--- Saved data entries ---
━━━━━━━━
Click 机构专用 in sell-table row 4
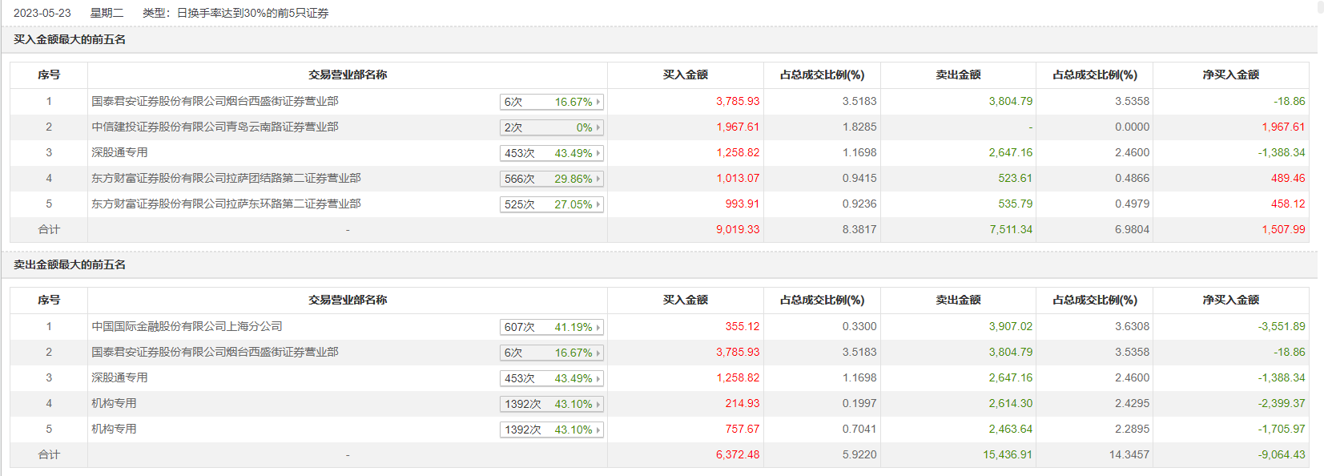Viewport: 1324px width, 476px height. [x=114, y=403]
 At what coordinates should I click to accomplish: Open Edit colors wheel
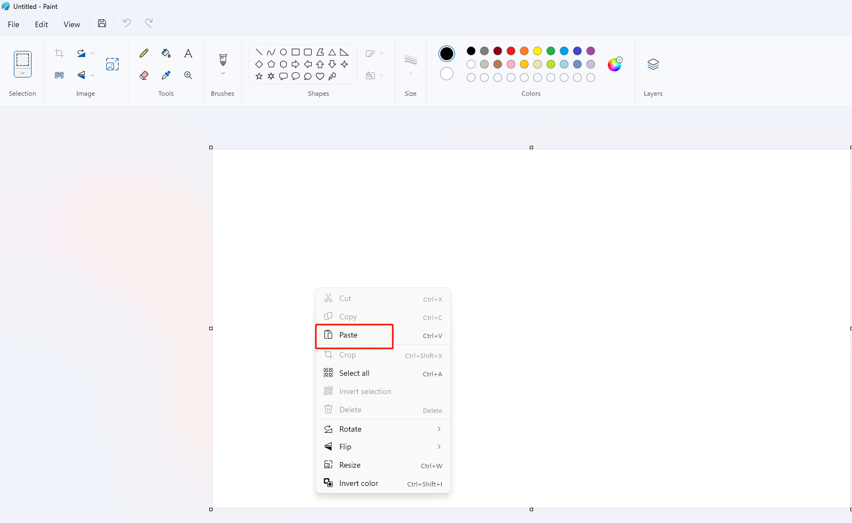(x=615, y=64)
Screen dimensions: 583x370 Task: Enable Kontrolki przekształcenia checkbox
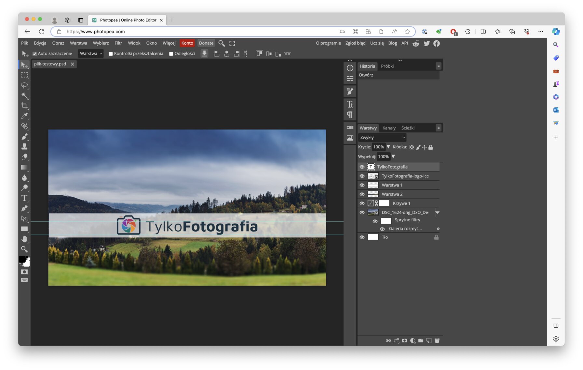click(x=111, y=54)
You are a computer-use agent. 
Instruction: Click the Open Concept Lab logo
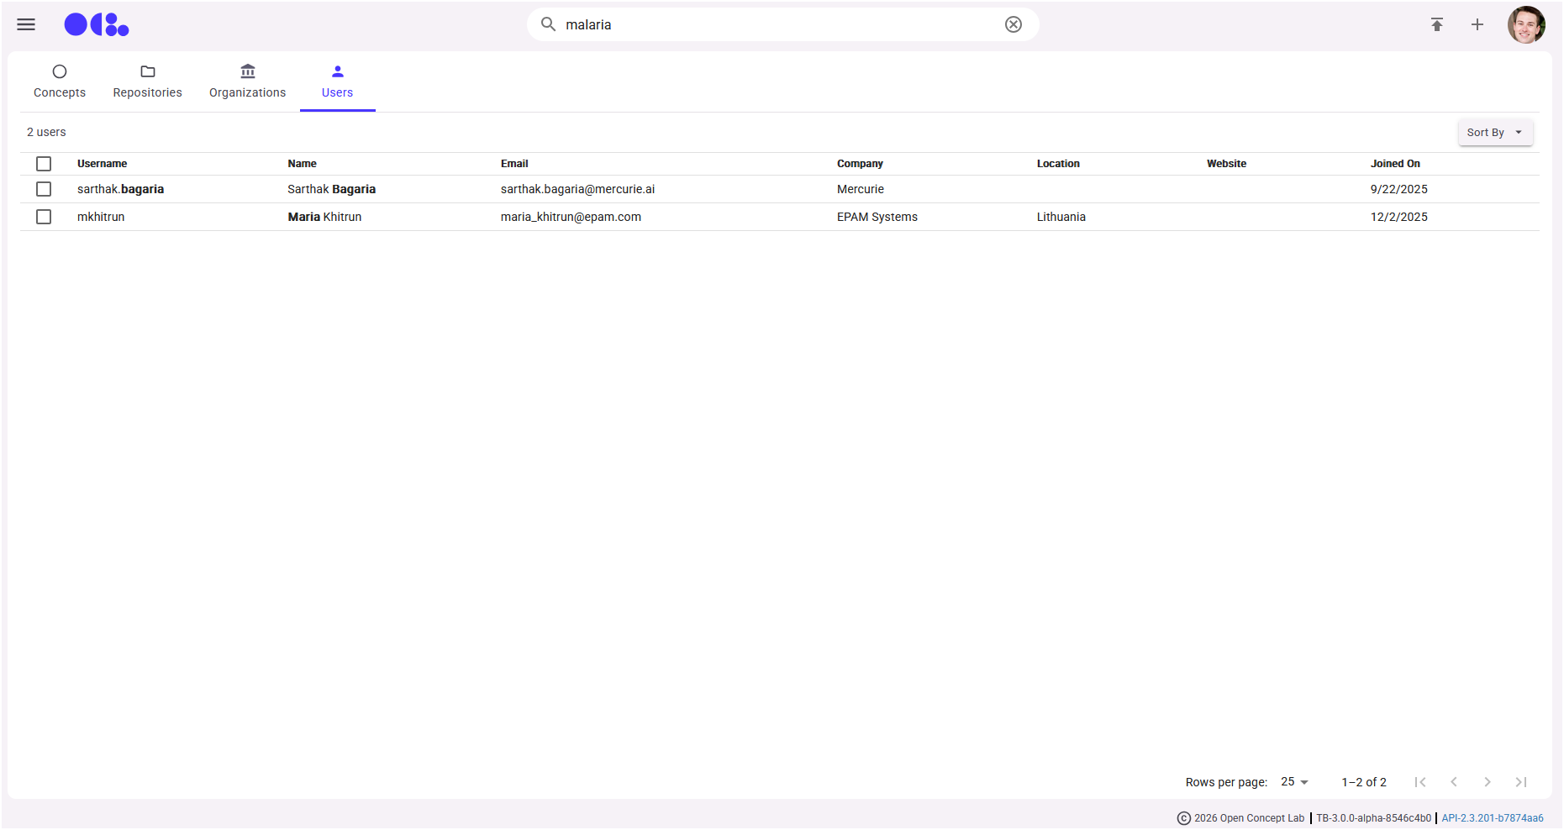coord(97,24)
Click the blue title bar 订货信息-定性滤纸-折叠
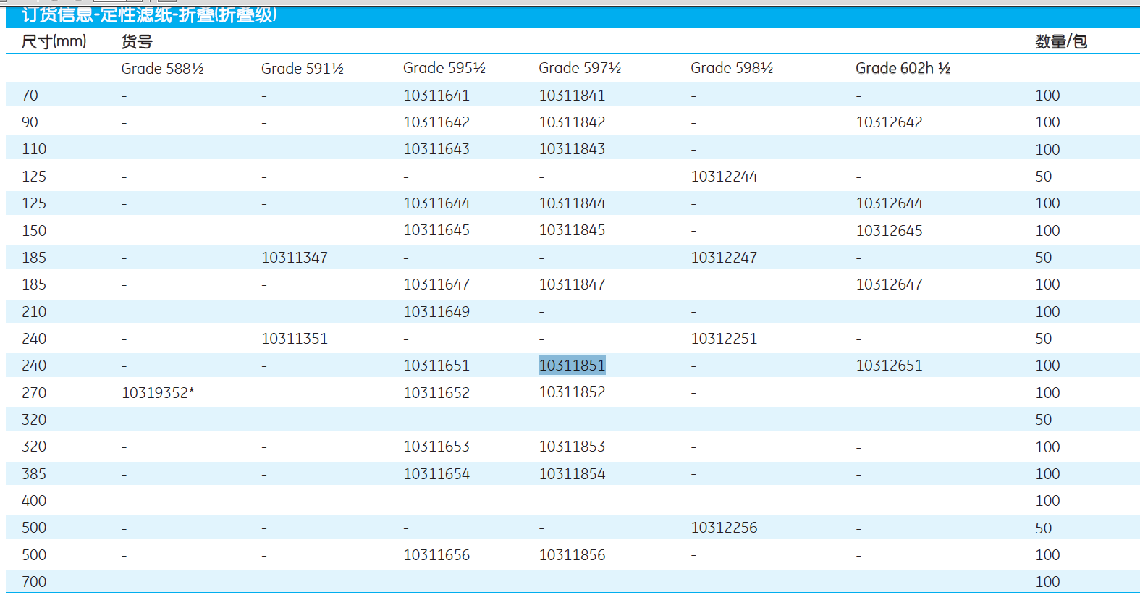 point(149,15)
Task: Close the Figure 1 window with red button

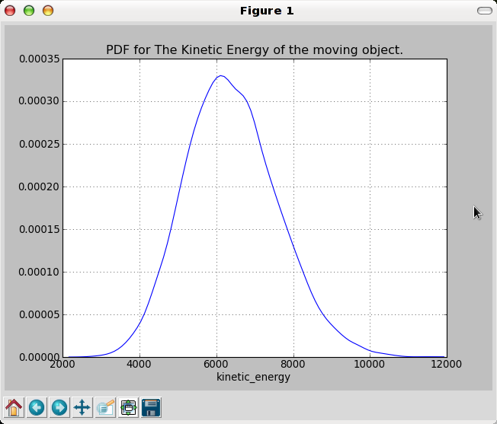Action: pos(10,11)
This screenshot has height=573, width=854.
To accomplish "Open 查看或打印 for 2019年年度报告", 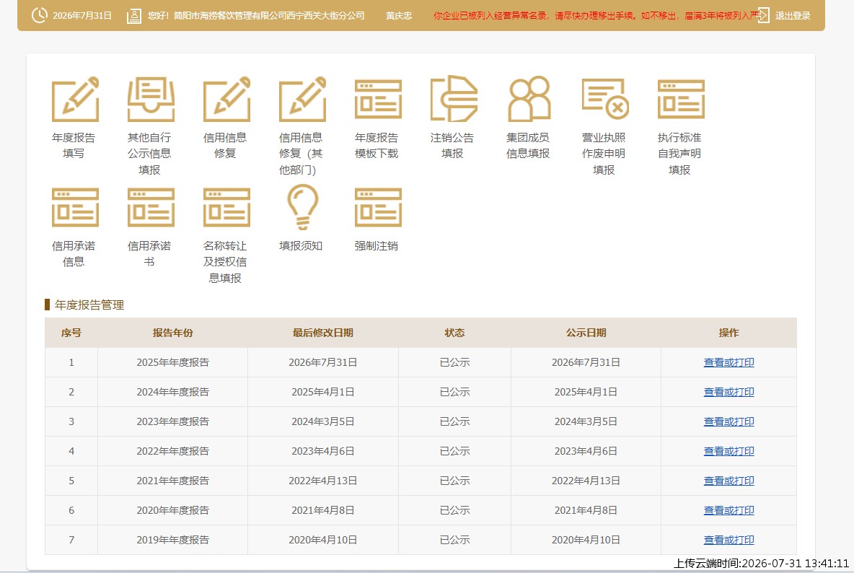I will [728, 540].
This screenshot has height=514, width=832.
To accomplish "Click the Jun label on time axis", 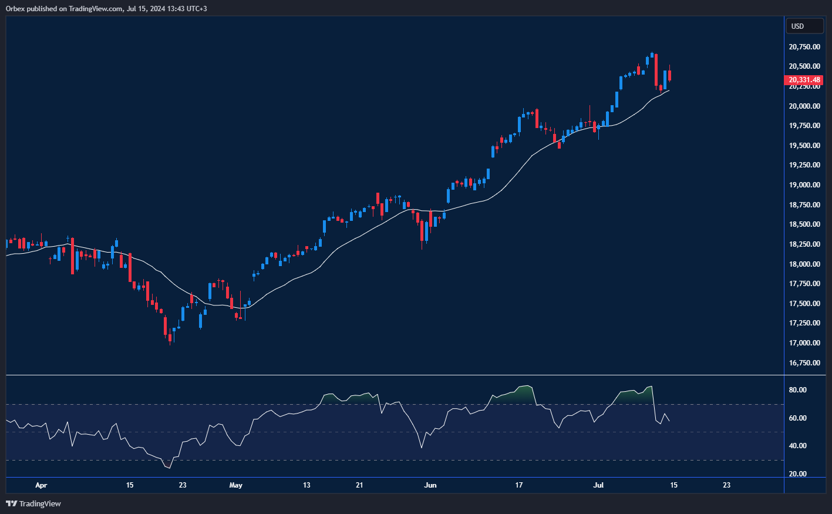I will click(x=430, y=485).
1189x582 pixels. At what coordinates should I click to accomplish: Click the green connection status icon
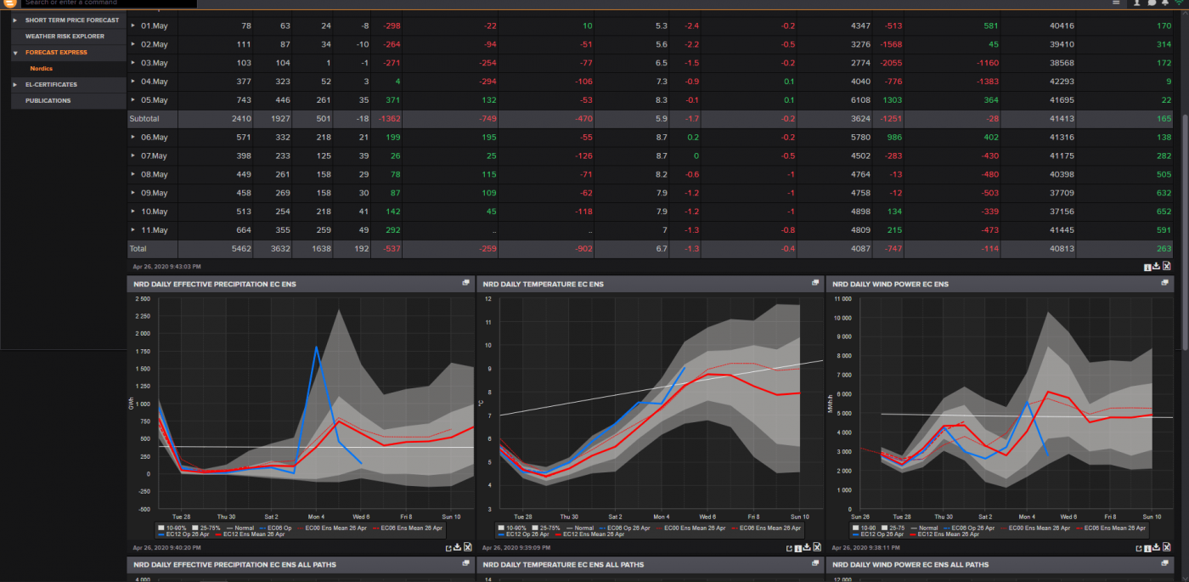pos(1181,3)
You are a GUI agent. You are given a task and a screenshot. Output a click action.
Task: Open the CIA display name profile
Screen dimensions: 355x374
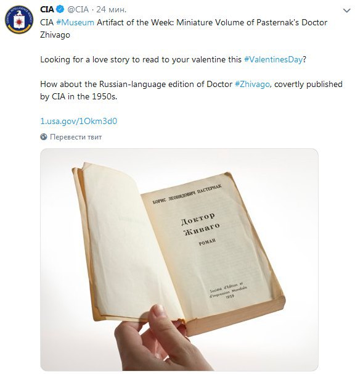pos(47,9)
━━━━━━━━
What is the number of lines in the preceding entries that hold the string "agent"? Give it alone.

--- ANSWER ---
2